The way in which the IT strategy is developed and implemented have a significant impact on its success, and can have a direct impact on the organisational culture. According to Gottschalk (1999), implementation is key to the success or failure of IT strategy. Those who develop the IT strategy will probably be different people from those who carry out the implementation. If the IT strategy is understood or interpreted differently, the implementation is likely to encounter problems (Walsham & Waema, 1994). Implementing IT strategy depends on key people within the organisation (Daniels, 1994). In essence, unless all major stakeholders are involved, successful implementation is unlikely. However, analysing the peoples’ perspectives opens the door for political intent within the organisation. Where there are different people and technologies, there are conflicts and difficulties (Orlikowski & Gash, 1994). It is inevitable that people are influenced and driven by different forces, such as ‘politics’, in the organisations. Orlikowski (1993) argued that organisational politics has an important influence on the degree to which IT, through its strategy, can be used. Where people are involved, politics exists. Scarborough (1998) argues that IT strategy needs other elements with a strong influence such as politics to achieve the set goals and objectives.
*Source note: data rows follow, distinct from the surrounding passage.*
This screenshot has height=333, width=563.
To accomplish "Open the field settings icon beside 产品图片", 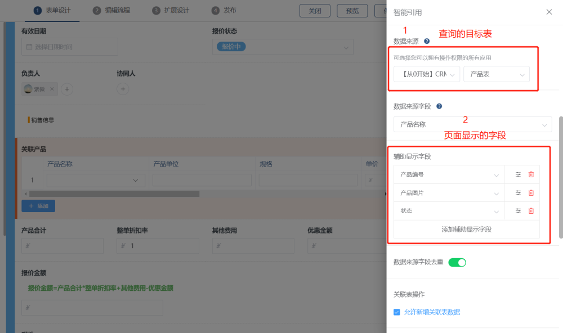I will [517, 192].
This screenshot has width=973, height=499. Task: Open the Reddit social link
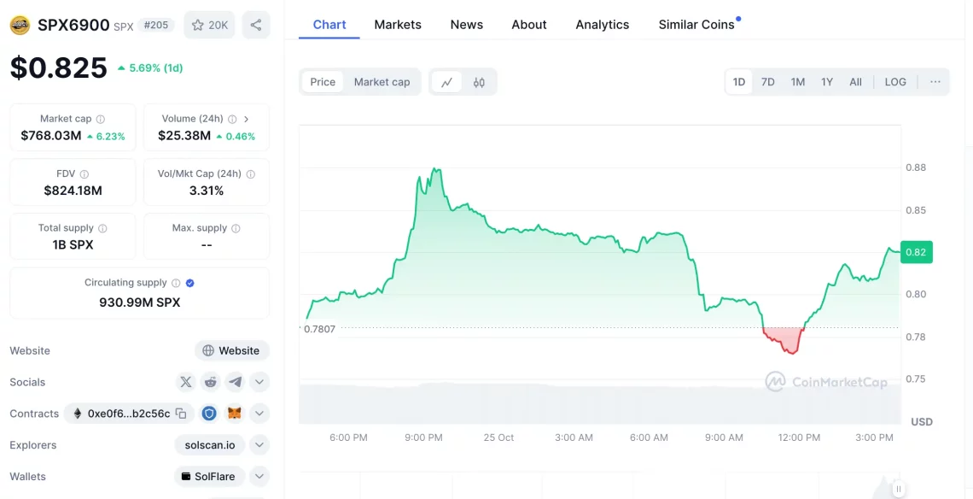coord(210,382)
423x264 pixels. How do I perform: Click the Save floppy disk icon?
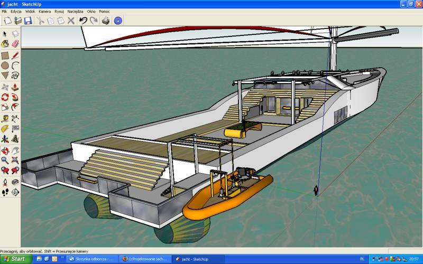[27, 21]
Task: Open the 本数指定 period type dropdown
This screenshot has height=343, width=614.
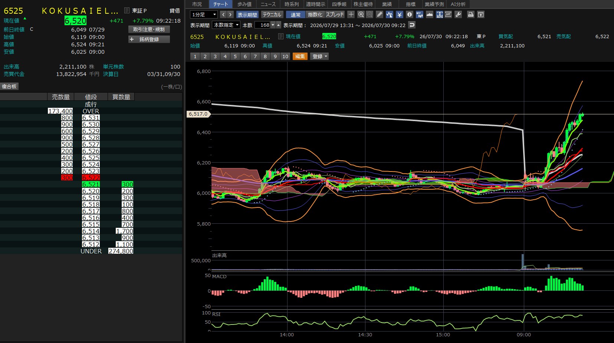Action: (226, 25)
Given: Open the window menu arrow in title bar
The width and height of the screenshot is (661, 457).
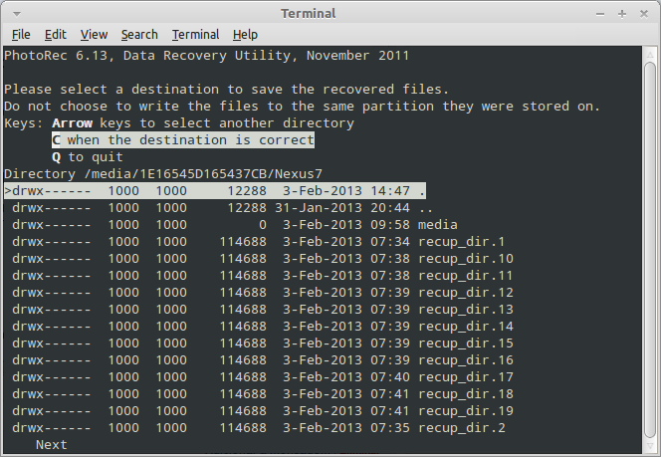Looking at the screenshot, I should click(17, 14).
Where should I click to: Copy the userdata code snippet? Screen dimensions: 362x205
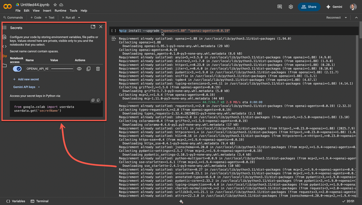98,100
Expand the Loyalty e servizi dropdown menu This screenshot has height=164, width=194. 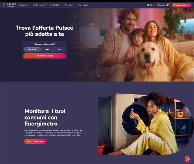[x=40, y=5]
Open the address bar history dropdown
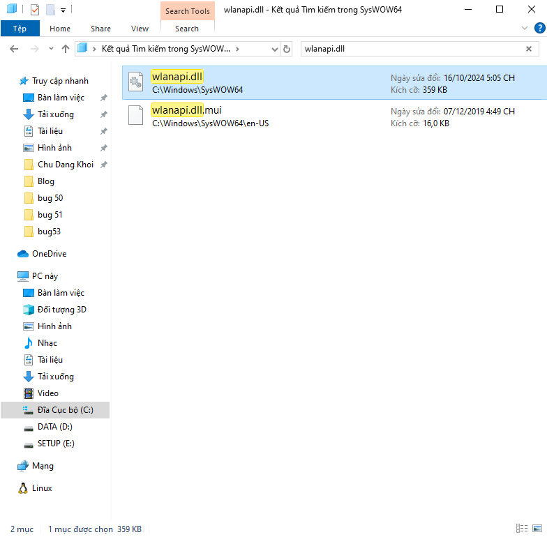Viewport: 547px width, 537px height. [274, 50]
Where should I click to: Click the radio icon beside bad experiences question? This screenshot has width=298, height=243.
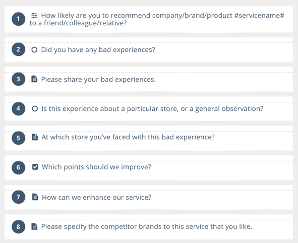[x=34, y=50]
It is a serious oversight to pretend that politics does not exist. Since the beginning of time, politics has been a part of every human equation (Butcher & Clarke, 1999). Politics is the means; power is the end. Organisations are the most fertile breeding ground for politics. This is due to the fact that the actors seek different personal interests such as success, professional growth and financial security (Kling & Iacono, 1984). According to Hanbury (2001), “If a project is not facing a lot of organisational politics, it is a sure sign that it is not doing anything significant”. The study explored the impact of organisational politics on the implementation of IT strategy.

Regardless of the degree to which an employee may commit him or herself to the objectives of the organisation, personal interests are likely to be different from those of the employer. Employees seek to satisfy not only the organisational interests, but also their own wants and needs which are driven by self-interest. According to Morgan (1986), “organisational politics arise when people think differently and want to act differently.”